物語の主人公とヒロインが、いつまでも喧嘩していては話が進みません。



この章で、二人の関係に変化が訪れますので、

楽しみにお読み頂けると光栄です。


さて、どうなることでしょうか?


 机に向かって手紙を認めていたミルフィは、簡易的な扉がノックされる音で顔を上げた。


 時を刻んでいた時計の短針はもう三時過ぎを指しており、そういえば、お昼ご飯をまだ食べていないなと思い返す。


 一先ず、昼食よりも先に来客の相手をするべきだと、立ち上がる。


 きっと、使用人が何か手伝いを頼みに来たか、話し相手でも探しているのだろう。


 城に仕えているメイドたちは、とても気さくに自分と接してくれた。おそらくは、自分から彼女たちと同じ平民の臭いがするからだろう。


 ここは、生まれ持った血筋というものを意識せずにはいられないほど、格式高いもので溢れかえっていた。自分がこんなところで下働きしたら、アレルギーで死にたくなるだろう。

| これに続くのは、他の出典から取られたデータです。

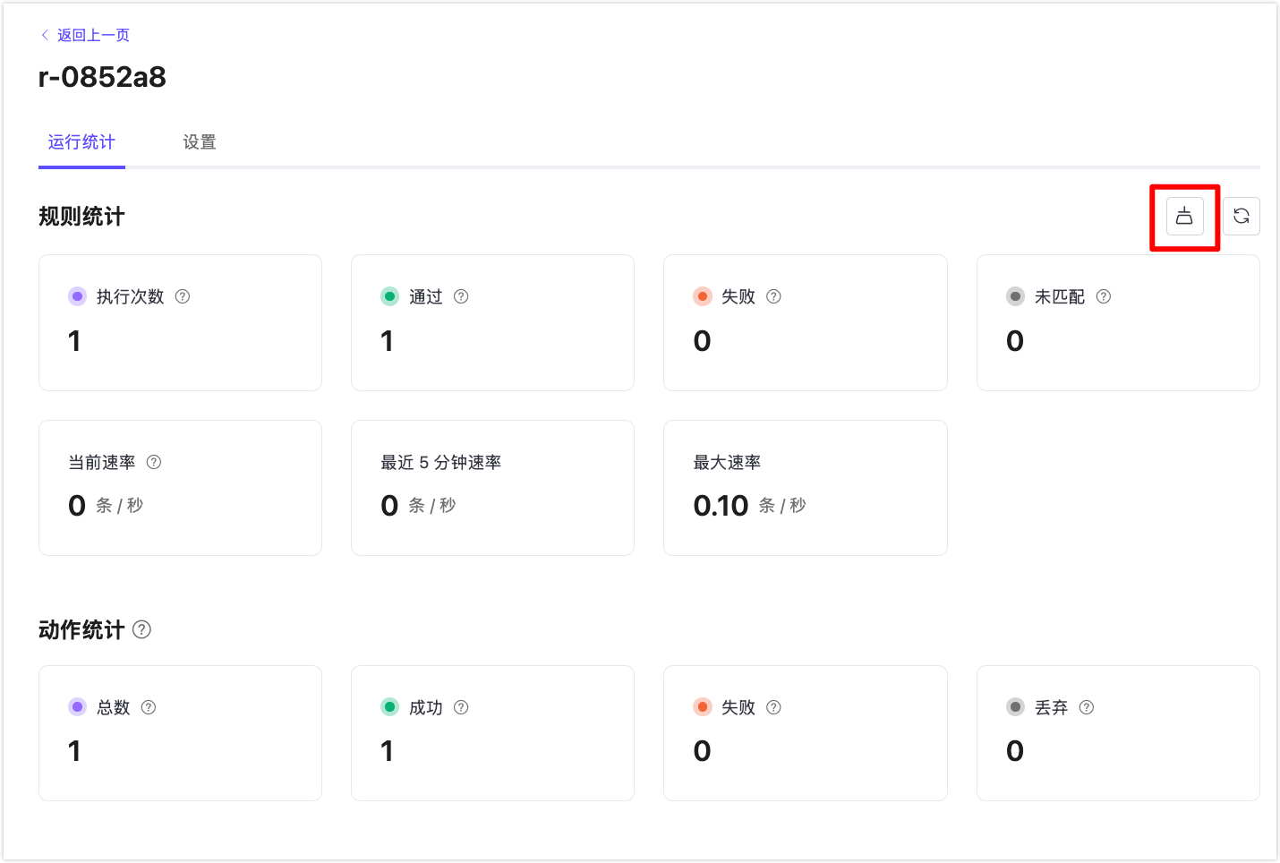
Task: Click the question mark icon next to 通过
Action: [461, 296]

 自分でも言うのも虚しいが、平民臭さ全開の女が親衛隊に所属しているのだから、彼女らも興味が尽きなくて当然だ。


 その点、この小屋は良かった。目障りな赤いカーテンや絨毯もなく、洒落の利いたティーポットもない。別にそれらが悪いとは言わないが、落ち着かないのだ。


(まあ、落ち着かないって言うんなら…、燐子とのことも、うん、そうなんだけどぉ…)


 気を遣うような燐子の顔を思い出して、ふうっ、と一つため息を吐く。それから、返事をしながらドアの方へと向かう。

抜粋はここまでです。